一言断って、遠隔通信機に手を伸ばした。実家に繋がるよう、機械を起動させる。然程待たずに、神殿警備隊隊長が応答した。マーサに変わってくれるよう、頼むと、5分と待たずにマーサが応答した。



『はぁい。ミーシャ。元気にしてる?』


「元気よ。ところで、慰安旅行で王宮薬師局をうちに呼んだって聞いたんだけど」


『そうよ』


「いや、『そうよ』じゃなくて。私何も聞いてないんだけど」


『そりゃそうよ。言ってないもの。今日薬師局長から聞いたでしょ?』


「えぇぇ……。聞いてビックリしたんだけど」


『あら、そう?』


「領地の説明しろって、具体的に何話したらいいの?」


『えっとねぇ。うちは特殊だからさぁ。領地に関する基本的な事とかかな?あとパンフレットと必要書類を送るから、渡しといてちょうだいな。あ、あと王公貴族用の宿がいいか、民間用のちょっといいお宿がいいか、皆さんに聞いてみてちょうだい。今』


「え、今?」


『ついでだし。今お願い。今のところの予定は、民間用の方は繁華街のすぐ近くの所なの。大通りに面してる所』


「分かった。ちょっと待って」



一端通信機から手を離す。

隣で会話を聞いていた薬師局長に話しかけた。



「すいません。神子様からなんですが、王公貴族用の宿と、民間用のちょっといいお宿のどちらがいいか、聞いてくれと言われたんですが、どちらがいいですか?」


「ミーシャ君はどっちがいいと思う?」


「宿が豪勢なのは王公貴族用の宿です。ただ、こちらは街の中心部から少々離れています。民間用は大通りに面している所だそうですから、観光するなら民間用の方が楽かもしれません。民間用とはいえ、神子様が選んだ所ならしっかりしたお宿だと思います」


「そう。じゃあ、民間用でお願いしようかな」


「分かりました」



再び通信機を手に取る。



「民間用ですって」


『分かったわ。近いうちに宿のパンフレットも一緒に送るわね。じゃあ、後の事はよろしく。色々準備して待ってるからね』


「分かったわ」


『身体に気をつけるのよ?何かあったらすぐ連絡しなさいね』


「うん」


『それじゃあ、またね』


「うん。また連絡するわ」


『はぁーい』



明るい返事声と共に、通信機が切れた。

ミーシャはお礼を言って、薬師局長に通信機を返した。



「近いうちに必要書類と領地の説明が書いてあるパンフレットが送られてくるそうです」


「それなら、説明はパンフレットが届いてからの方がいいかな?」


「簡単な地図とかも書かれているので、その方が分かりやすいかと思います」


「そうだね。
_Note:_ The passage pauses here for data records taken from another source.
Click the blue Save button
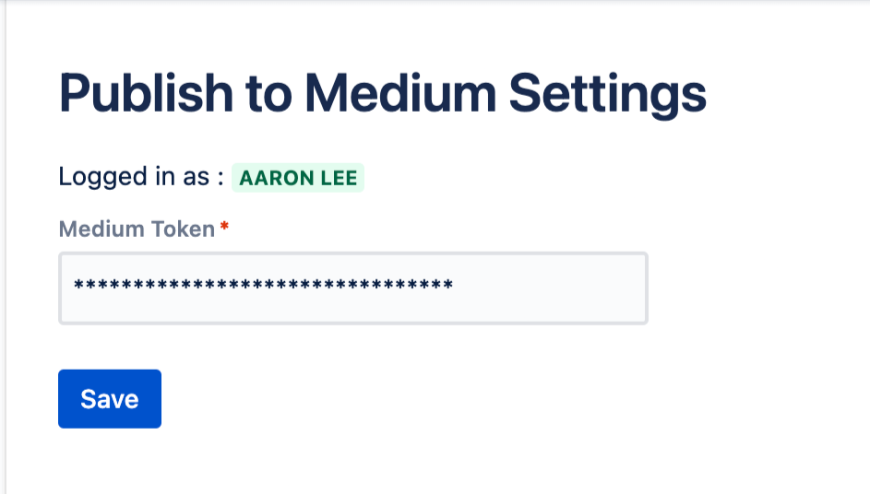 (x=109, y=399)
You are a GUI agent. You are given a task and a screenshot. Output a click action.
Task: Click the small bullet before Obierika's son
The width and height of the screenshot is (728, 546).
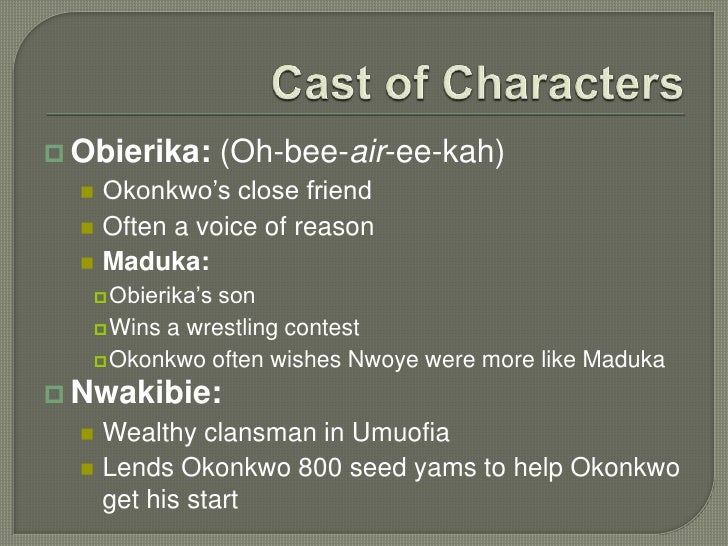pyautogui.click(x=100, y=297)
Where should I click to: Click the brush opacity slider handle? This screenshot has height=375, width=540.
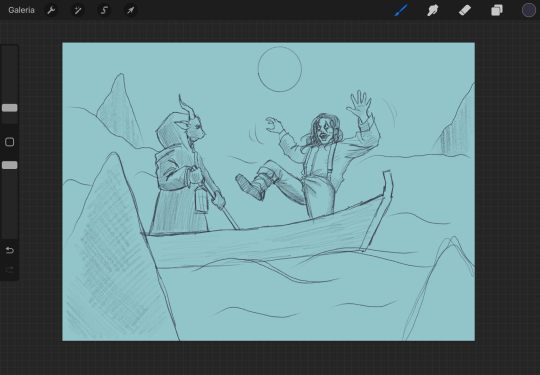tap(10, 165)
それじゃあ、説明会は諸々届いた後ということで。皆、そういうことだから。引き留めて悪かったね。昼休憩にしよう」



薬師局長は、話を締め括るように、パンっと手を叩いた。


ミーシャもそれを合図に一礼して自分のデスクに戻った。


何度も長期休みを貰ってしまっていたため、今年の夏休みはナシかと思っていたが、思わぬ形での帰省になりそうである。